Weniger komplexe Zertifizierung
Im Anschluss müssen Unternehmen prüfen, ob sie verpflichtet sind, ein Informationssicherheits-Managementsystem einzuführen. Für kleinere Stadtwerke interessant: Neben der komplexen Zertifizierung nach ISO 27001 können sie sich auch für die weniger komplexe Zertifizierung nach VdS 10000 entscheiden. Für betroffene Unternehmen gelten dann Nachweis- und Meldepflichten. Die Erstmeldung von erheblichen Cybersicherheitsvorfällen muss innerhalb von 24 Stunden nach Bekanntwerden erfolgen.
Neben diesen technischen Vorkehrungen umfasst NIS2 auch eine Reihe von prozessualen Themen, um die Resilienz der Unternehmen zu steigern.

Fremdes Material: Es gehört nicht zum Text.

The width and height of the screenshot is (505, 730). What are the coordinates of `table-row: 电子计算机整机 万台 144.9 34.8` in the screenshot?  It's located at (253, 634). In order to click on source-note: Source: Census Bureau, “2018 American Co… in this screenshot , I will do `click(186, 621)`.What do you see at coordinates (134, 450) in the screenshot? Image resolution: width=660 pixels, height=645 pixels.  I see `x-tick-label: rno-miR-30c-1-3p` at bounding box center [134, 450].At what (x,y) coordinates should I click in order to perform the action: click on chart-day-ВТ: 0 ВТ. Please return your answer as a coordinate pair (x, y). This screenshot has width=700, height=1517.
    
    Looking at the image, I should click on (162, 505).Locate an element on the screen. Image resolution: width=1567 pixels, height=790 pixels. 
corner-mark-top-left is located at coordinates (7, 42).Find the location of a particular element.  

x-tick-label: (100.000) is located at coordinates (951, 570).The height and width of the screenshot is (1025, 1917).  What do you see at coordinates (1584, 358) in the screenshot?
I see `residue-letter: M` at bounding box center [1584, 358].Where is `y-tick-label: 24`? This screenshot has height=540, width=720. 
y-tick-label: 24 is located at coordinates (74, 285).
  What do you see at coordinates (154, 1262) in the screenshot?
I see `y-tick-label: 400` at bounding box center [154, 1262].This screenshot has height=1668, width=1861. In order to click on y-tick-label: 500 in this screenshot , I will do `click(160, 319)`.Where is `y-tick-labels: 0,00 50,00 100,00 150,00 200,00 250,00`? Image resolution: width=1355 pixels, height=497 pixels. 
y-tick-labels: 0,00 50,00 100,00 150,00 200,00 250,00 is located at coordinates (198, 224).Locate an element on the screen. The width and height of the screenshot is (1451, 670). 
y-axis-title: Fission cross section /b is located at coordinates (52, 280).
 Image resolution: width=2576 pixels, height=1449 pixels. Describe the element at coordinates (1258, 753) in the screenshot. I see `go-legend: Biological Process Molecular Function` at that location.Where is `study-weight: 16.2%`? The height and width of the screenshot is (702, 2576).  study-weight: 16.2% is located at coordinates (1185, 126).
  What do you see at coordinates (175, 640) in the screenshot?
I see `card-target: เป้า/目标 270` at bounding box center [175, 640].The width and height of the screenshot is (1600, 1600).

Die Analyse der IT-Strukturen und Prozesse bietet gerade kleineren und mittleren Stadtwerken auch Chancen über eine gehärtete IT-Sicherheit hinaus: Sie kann dazu beitragen, die digitale Transformation aller Prozesse zu beschleunigen und damit die Wettbewerbsfähigkeit nachhaltig zu stärken.